= Methane functionalization =

Process of converting methane to another molecule

Methane functionalization is the process of converting methane in its gaseous state to another molecule with a functional group, typically methanol or acetic acid, through the use of transition metal catalysts.

In the realm of carbon–hydrogen bond activation and functionalization (C−H activation/functionalization), many recent efforts have been made in order to catalytically functionalize the C−H bonds in methane. The large abundance of methane in natural gas or shale gas deposits presents a large potential for its use as a feedstock in modern chemistry. However, given its gaseous natural state, it is quite difficult to transport economically. Its ideal use would be as a raw starting material for methanol or acetic acid synthesis, with plants built at the source to eliminate the issue of transportation. Methanol, in particular, would be of great use as a potential fuel source, and many efforts have been applied to researching the feasibilities of a methanol economy.

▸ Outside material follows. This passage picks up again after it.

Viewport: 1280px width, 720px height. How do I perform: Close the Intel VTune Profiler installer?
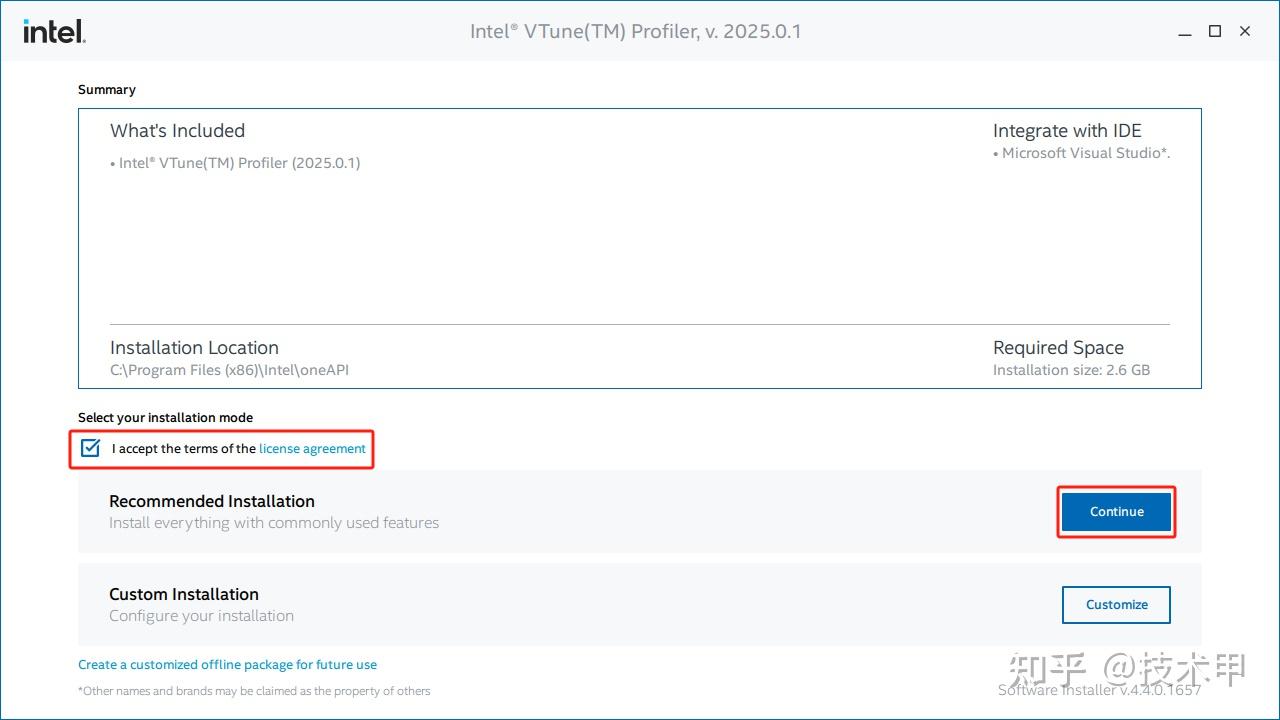[1244, 31]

The challenges of C−H activation and functionalization present themselves when several factors are taken into consideration. Firstly, the C−H bond is extremely inert and non-polar, with a high bond dissociation energy, making methane a relatively unreactive starting material. Secondly, any products formed from methane would likely be more reactive than the starting product, which would be detrimental to the selectivity and yield of the reaction.

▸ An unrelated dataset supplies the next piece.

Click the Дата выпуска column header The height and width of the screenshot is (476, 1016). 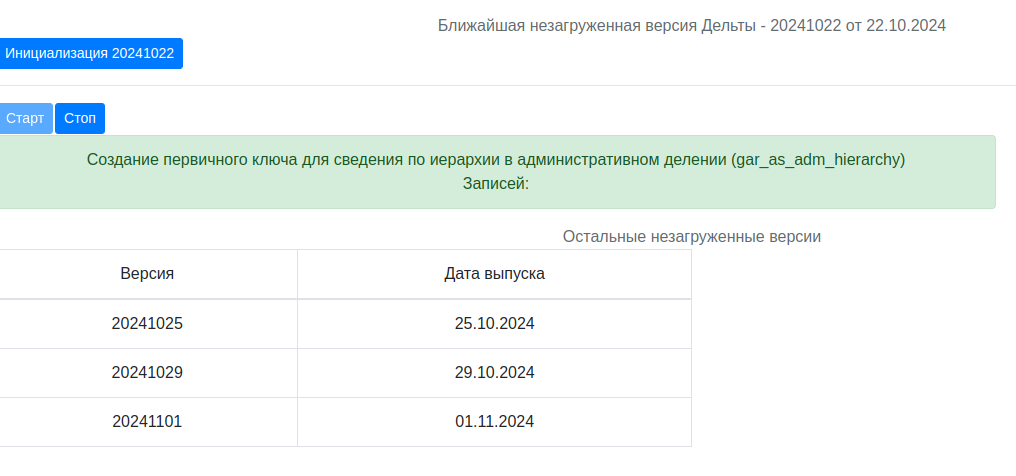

The main strategy currently used to increase the reactivity of methane uses transition metal complexes to activate the carbon–hydrogen bonds. In a typical C−H activation mechanism, a transition metal catalyst coordinates to the C−H bond to cleave it, and convert it into a bond with a lower bond dissociation energy. By doing so, the product can be used in further downstream reactions, since it will usually have a new functional group attached to the carbon. It is also important to note the difference between the terms "activation" and "functionalization," since both terms are often used interchangeably, but should be held distinct from each other. Activation refers to the coordination of a metal center to the C−H bond, whereas functionalization occurs when the coordinated metal complex is further reacted with a group "X" to result in the functionalized product.

== Methane activation ==
The four most common methods of transition metal catalyzed methane activation are the Shilov system, sigma-bond metathesis, oxidative addition, and 1,2 addition reactions.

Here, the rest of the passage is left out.